§ What you are asked to do
Write out the API documentation excerpt word for word, from "sequence_to_encoding¶" up to and including "of [0, 1, 2, 3].".

§ Source extract
____
Returns: The sequence of \(L\) amino acids decoded from the input array.
Return type: str

get_encoding_from_coords(prot, start, end)[source]¶

Gets the one-hot encoding of the protein’s sequence at the input coordinates.

Parameters

prot (str) – The name of the protein, e.g. “YFP”.
start (int) – The 0-based start coordinate of the first position in the sequence.
end (int) – One past the 0-based last position in the sequence.

Returns

The \(L \times 20\) encoding of the sequence, where \(L = end - start\).

Return type

numpy.ndarray, dtype=numpy.float32

get_prot_lens()[source]¶

Gets the name and length of each protein sequence in the file.

Returns: A list of tuples of protein names and protein lengths.
Return type: list(tuple(str, int))

get_prots()[source]¶

Gets the list of protein names.

Returns: A list of the protein names.
Return type: list(str)

get_sequence_from_coords(prot, start, end)[source]¶

Gets the queried protein sequence at the input coordinates.

Parameters

prot (str) – The protein name, e.g. “YFP”.
start (int) – The 0-based start coordinate of the first position in the sequence.
end (int) – One past the 0-based last position in the sequence.

Returns

The sequence of \(L\) amino acids at the specified coordinates, where \(L = end - start\).

Return type

str

classmethod sequence_to_encoding(sequence)[source]¶

Converts an input sequence to its one-hot encoding.

Parameters: sequence (str) – The input sequence of amino acids of length \(L\).
Returns: The \(L \times 20\) array, where L was the length of the input sequence.
Return type: numpy.ndarray, dtype=numpy.float32

sequence_to_encoding¶

selene_sdk.sequences.sequence_to_encoding(sequence, base_to_index, bases_arr)[source]¶

Converts an input sequence to its one-hot encoding.

Parameters

sequence (str) – The input sequence of length \(L\).
base_to_index (dict) – A dict that maps input characters to indices, where the indices specify the column to assign as 1 when a base exists at the current position in the input. If a base does not exist at the current position in the input, it’s corresponding column in the encoding is set as zero. Note that the rows correspond directly to the positions in the input sequence. For instance, with a a genome you would have each of [‘A’, ‘C’, ‘G’, ‘T’] as keys, mapping to values of [0, 1, 2, 3].
____
[Dataset records]
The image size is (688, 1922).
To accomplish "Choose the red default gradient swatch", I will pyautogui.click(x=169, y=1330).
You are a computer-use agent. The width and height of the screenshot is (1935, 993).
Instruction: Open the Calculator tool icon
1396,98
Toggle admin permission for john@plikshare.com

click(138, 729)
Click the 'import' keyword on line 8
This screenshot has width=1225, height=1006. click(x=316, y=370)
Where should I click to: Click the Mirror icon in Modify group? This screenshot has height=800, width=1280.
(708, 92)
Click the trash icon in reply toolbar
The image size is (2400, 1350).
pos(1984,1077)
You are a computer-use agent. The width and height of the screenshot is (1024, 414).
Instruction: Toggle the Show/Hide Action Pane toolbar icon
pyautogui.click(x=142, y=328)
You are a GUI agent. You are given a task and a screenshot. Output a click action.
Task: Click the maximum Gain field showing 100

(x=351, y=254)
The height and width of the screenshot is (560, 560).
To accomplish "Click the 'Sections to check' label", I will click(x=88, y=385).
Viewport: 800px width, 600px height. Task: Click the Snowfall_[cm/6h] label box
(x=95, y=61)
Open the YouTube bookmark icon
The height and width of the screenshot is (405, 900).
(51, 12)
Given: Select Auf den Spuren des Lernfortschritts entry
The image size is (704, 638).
____
§ Exercise solution
sequence_to_encoding¶

selene_sdk.sequences.sequence_to_encoding(sequence, base_to_index, bases_arr)[source]¶

Converts an input sequence to its one-hot encoding.

Parameters

sequence (str) – The input sequence of length \(L\).
base_to_index (dict) – A dict that maps input characters to indices, where the indices specify the column to assign as 1 when a base exists at the current position in the input. If a base does not exist at the current position in the input, it’s corresponding column in the encoding is set as zero. Note that the rows correspond directly to the positions in the input sequence. For instance, with a a genome you would have each of [‘A’, ‘C’, ‘G’, ‘T’] as keys, mapping to values of [0, 1, 2, 3].